Spoilers for Longlegs ahead – here’s an explained rundown of what makes the ending and the film in general just so bloody terrifying.

‘Evil isn’t going anywhere’

The harrowing third act of Longlegs sees Lee Harker have to face off against the accomplice who’s been helping Longlegs do the murders across the last 30 years. The movie goes full throttle into genuine satanic supernatural, with possessed dolls and magic infiltrating the families targeted by Longlegs and Lee Harker is actually right in the middle of it. And her psychic abilities are all connected too.

The most heartbreaking reveal of the film comes as Lee’s mum is revealed to be the woman helping Longlegs massacre. He would make the haunted dolls, and Lee’s mum would pose as a nun and drop the doll in with the targeted family and the doll would compel the father to murder the family and then himself. Lee’s mum does this after making a deal with Longlegs for him to spare Lee’s life when she encounters the terrifying killer as a child.

After having a harrowing confrontation with her mum, Lee has to race to try and save her partner Agent Carter and his family from her mum and the legacy of Longlegs, but she’s too late. Carter goes nuts and murders his wife, and he’s about to kill his daughter too but Lee shoots him and then has to shoot her own mother. The only thing left to shoot is the haunted doll, but when Lee goes to finish it off she’s out of bullets. We are left with an ambiguous ending for Longlegs, and even when getting it explained we don’t know if Lee or Carter’s daughter get to safety. Maika Monroe seems to think nothing good comes from it.

Speaking to TIME, Monroe says “Evil isn’t going anywhere. That’s just the reality. There really is no end.” Bleak stuff.

Director Oz Perkins explained the dark twist that Harker’s mum was the accomplice and how it linked to his own upbringing, telling Hollywood Reporter “I try not to tell my children any protective lies, having grown up in a family where certain truths were curated, not maliciously and with any kind of cruelty or dismissiveness, but rather as a move to sustain the family and keep things together.

“So the idea that a mom, in this case, can create a story, a lie, a narrative, a version and dress their children in it like a hazmat suit, is definitely where the movie came from. That’s the kernel of truth that started the process.”

The true terror of Longlegs comes all in that final look from Lee Harker as her bullets don’t come and she is fully helpless. Some interpreted it as an indicator she’d become possessed by the doll and be a pawn for Satan like Dale Cobble was and become the new Longlegs mantle legacy. Oz Perkins has detailed how he feels about the ending of Longlegs and explained why it’s so important, and harrowing.
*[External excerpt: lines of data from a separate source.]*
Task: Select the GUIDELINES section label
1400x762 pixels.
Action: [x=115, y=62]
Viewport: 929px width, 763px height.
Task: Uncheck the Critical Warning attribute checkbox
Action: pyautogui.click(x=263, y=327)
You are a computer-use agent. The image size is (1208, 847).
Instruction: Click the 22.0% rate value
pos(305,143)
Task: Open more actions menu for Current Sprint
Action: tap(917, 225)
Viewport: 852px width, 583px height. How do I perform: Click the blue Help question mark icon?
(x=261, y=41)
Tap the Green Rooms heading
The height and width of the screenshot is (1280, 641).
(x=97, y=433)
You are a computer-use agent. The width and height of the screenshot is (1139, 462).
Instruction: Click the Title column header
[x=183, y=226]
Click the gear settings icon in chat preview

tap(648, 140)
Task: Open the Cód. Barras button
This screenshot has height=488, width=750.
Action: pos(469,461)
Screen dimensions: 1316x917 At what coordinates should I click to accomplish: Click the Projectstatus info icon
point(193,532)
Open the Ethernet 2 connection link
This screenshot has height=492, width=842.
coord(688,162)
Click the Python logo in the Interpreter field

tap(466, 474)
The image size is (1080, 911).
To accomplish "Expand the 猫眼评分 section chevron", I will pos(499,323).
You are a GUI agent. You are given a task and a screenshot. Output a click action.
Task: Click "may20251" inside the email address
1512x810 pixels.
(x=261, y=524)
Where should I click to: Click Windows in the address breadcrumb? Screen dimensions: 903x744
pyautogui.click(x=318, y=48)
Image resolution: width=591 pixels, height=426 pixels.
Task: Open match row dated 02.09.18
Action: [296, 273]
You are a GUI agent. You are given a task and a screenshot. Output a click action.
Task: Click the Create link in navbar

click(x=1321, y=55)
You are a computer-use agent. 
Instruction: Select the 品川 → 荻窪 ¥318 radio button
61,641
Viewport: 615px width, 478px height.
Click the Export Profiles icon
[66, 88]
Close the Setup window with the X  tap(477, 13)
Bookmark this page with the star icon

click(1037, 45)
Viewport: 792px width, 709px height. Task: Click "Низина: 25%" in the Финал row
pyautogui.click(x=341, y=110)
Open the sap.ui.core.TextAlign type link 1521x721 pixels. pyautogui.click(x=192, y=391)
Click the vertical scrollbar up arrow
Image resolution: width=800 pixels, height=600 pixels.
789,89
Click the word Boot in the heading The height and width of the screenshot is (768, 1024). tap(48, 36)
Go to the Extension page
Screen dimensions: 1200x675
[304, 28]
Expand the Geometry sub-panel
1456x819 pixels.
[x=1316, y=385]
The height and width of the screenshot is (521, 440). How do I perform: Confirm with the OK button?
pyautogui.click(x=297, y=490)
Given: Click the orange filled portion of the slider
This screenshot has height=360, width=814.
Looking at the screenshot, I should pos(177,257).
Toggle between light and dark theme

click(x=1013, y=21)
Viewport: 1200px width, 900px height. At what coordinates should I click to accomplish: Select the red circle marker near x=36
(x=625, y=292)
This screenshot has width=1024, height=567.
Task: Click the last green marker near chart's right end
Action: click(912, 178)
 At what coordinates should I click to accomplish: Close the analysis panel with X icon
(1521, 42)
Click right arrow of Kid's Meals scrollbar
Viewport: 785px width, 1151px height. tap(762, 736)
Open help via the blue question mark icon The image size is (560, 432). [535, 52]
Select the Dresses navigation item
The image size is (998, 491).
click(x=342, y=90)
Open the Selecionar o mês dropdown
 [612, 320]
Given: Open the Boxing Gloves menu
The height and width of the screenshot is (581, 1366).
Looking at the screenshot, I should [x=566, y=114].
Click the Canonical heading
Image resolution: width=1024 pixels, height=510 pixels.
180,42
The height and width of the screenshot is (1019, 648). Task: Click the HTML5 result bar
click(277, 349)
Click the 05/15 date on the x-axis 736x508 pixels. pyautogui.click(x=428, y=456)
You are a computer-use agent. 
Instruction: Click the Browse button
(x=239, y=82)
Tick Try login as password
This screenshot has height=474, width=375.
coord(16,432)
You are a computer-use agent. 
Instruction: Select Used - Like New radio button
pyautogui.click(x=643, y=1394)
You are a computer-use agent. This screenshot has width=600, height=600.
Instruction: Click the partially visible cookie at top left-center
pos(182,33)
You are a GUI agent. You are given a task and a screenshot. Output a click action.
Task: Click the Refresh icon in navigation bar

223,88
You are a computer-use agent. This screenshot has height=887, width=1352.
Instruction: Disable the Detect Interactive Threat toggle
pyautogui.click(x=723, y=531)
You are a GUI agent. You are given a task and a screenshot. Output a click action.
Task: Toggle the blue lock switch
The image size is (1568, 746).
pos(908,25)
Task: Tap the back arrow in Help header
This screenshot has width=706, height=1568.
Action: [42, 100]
“The ending for her is about as bad as it could have turned out,” he told Den of Geek. “Like shooting her mom in the head, that’s about as bad a day as a person can have. So I think that ultimately one could say that the entire movement of the movie—or the entire movement of all of Longlegs’ crimes, starting from crime number one all the way to the Carter family—it’s all about getting this poor girl to a place where she shoots her mom in the head. Like that’s kind of the flourish, the devil’s ‘Yep, I did that.'”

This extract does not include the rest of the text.